Dans un récententretien, [le batteur] Abe Cunningham a déclaré que le groupe avait mis plus de temps à réaliser cet album que le précédent. Est-ce que cela a enlevé une partie de la pressionça semblait être làdernière fois?
Pour le dernier album, nous avions une date limite, et nous ne vivons pas tous dans la même ville. Lorsque nous nous réunissons pour travailler, nous devons littéralement prendre l'avion pour une certaine ville. Nous avons enregistré [Sang] à Los Angeles, et j'en avais déménagé il y a environ sept ans. Quand j'y retourne, je dois vivre dans une chambre d'hôtel et me rendre au studio entre midi et six heures, ce qui correspond généralement aux heures où nous travaillons. C'était super structuré, ce qui ne me dérangeait pas, mais en fin de compte, c'était comme,Je suis loin de chez moi. Je ne dors pas dans mon propre lit. Je ne peux pas cuisiner ma propre nourriture. Je vis comme si j'étais en tournée. Je suis en studio tous les jours. Il faut qu'on finisse ça. Mais ce n'est pas mon élément. Je suis loin de chez moi.Je pense que ce sentiment de vouloir simplement terminer quelque chose dans les délais est la raison pour laquelle cet album s'est déroulé de cette façon, où c'était comme si nous n'y étions peut-être pas encore là. Peut-être n’avions-nous pas réellement exploré et permis à ce qui se produirait naturellement de se produire. C'était comme : « Nous devons finir ça. Nous avons assez de chansons. C'est fini. Allons-y." Je pense que nous avons appris de ce processus. Heureusement, nous sommes à un moment de notre carrière où nous pouvons prendre notre temps, surtout ces jours-ci, où nous sommes tous en attente. Nous avons pu terminer les chansons [cette fois] et explorer toutes les pistes.

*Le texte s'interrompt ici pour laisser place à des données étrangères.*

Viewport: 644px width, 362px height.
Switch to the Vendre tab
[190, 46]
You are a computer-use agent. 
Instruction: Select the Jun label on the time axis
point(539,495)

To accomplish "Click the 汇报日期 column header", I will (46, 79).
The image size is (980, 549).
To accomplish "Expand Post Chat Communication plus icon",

Jusqu’à quand cette année travailliez-vous encore sur l’album ? La distance sociale a-t-elle mis les choses à rude épreuve ?
J'ai terminé presque tous les chants juste avant les vacances, vers la fin de l'année dernière. Quand cette année a commencé, j'ai dû retourner chez Terry. Il vit à Seattle et moi à Portland, donc c'est à environ trois heures de route de chez lui. Je me rendais juste en voiture chez lui, et il n'y avait que lui et moi dans le studio. Il ne va nulle part ; Je ne vais nulle part. Je me sentais donc plutôt en sécurité avec lui et moi. A part ça, je n'ai même pas vu mes autres camarades du groupe depuis presque six mois maintenant. C'est un peu fou.

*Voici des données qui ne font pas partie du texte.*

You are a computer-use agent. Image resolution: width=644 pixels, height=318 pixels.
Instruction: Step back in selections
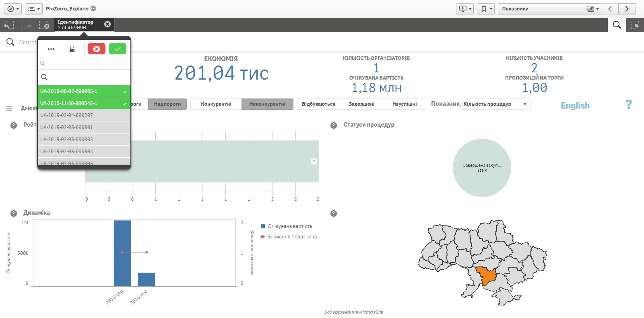coord(9,25)
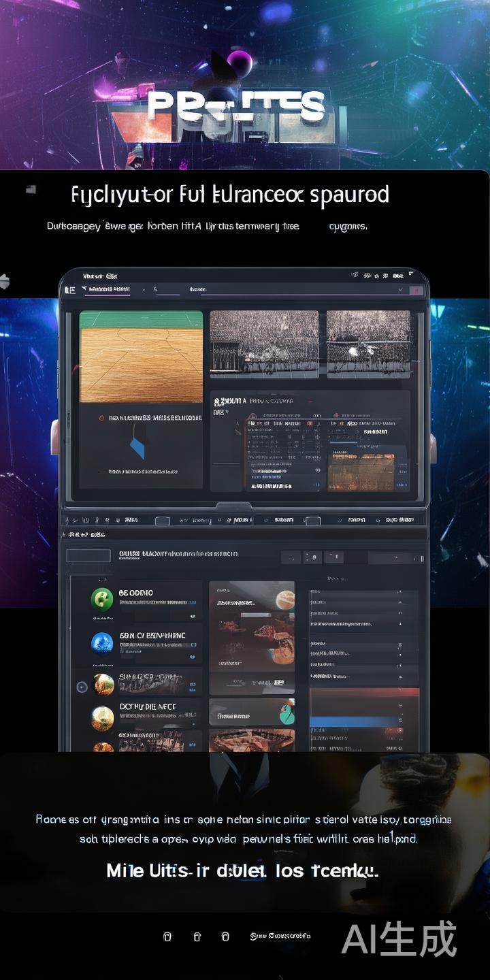Screen dimensions: 490x980
Task: Open the dropdown box at right of lower toolbar
Action: tap(395, 557)
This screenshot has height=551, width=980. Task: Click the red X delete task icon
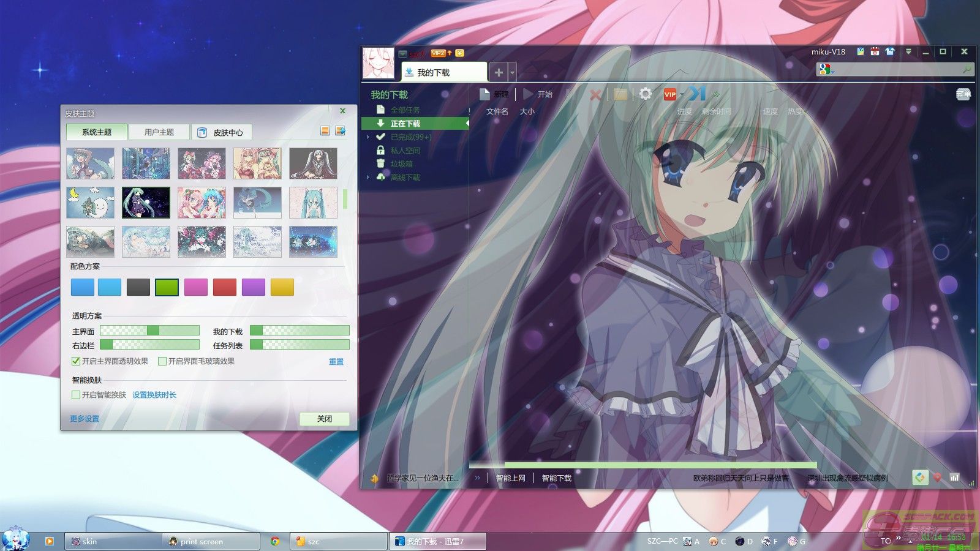[x=595, y=95]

C'est une circonstance inhabituelle. Ça doit être très frustrant de faire partie d'un groupe qui avait prévu toute une tournée pour l'été.

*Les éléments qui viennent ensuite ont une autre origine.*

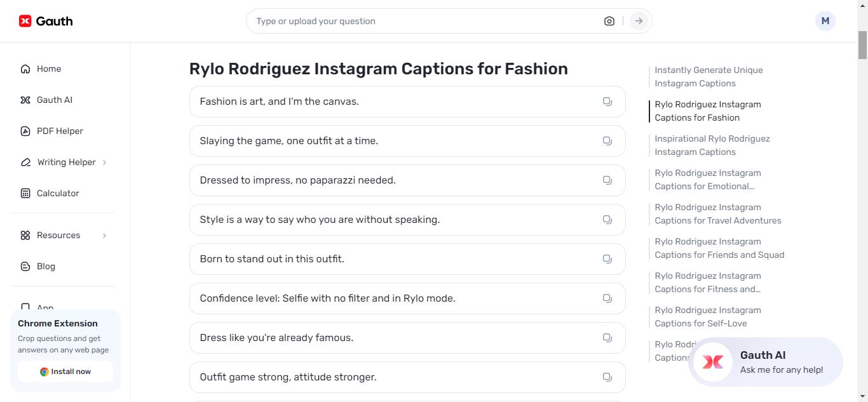Copy the caption "Fashion is art, and I'm the canvas."
Image resolution: width=868 pixels, height=402 pixels.
tap(607, 102)
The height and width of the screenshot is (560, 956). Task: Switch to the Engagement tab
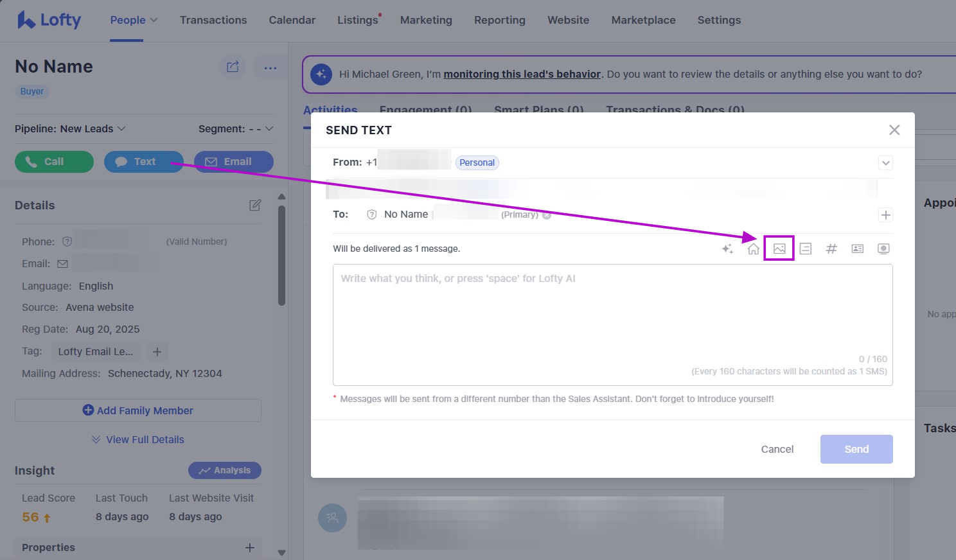(425, 110)
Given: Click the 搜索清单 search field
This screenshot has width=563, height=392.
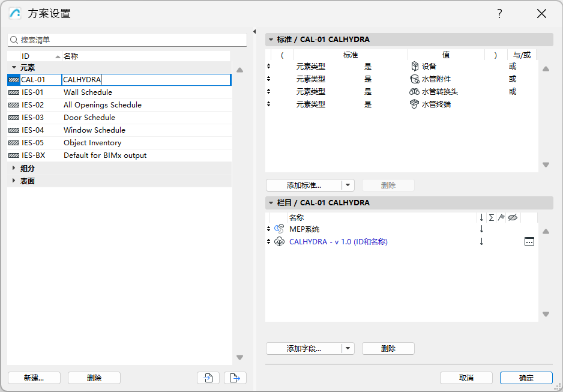Looking at the screenshot, I should click(x=120, y=39).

Ouais, c'est nul. Mais j'essaie de rester optimiste et je pense qu'à un moment donné, nous pourrons sortir et faire ce que nous faisons. Juste avant que tout ça ne commence, nous avons eu une très bonne répétition où nous avons joué un tas de nos vieilles chansons que nous n'avions pas jouées depuis des années, et c'était vraiment génial. Nous devions partir en tournée, en commençant par l'Australie, en mars. Littéralement la veille de notre départ en tournée, tout a été arrêté. Nous étions bien préparés et prêts à partir, et c'était comme si,boom!Tout s'est arrêté.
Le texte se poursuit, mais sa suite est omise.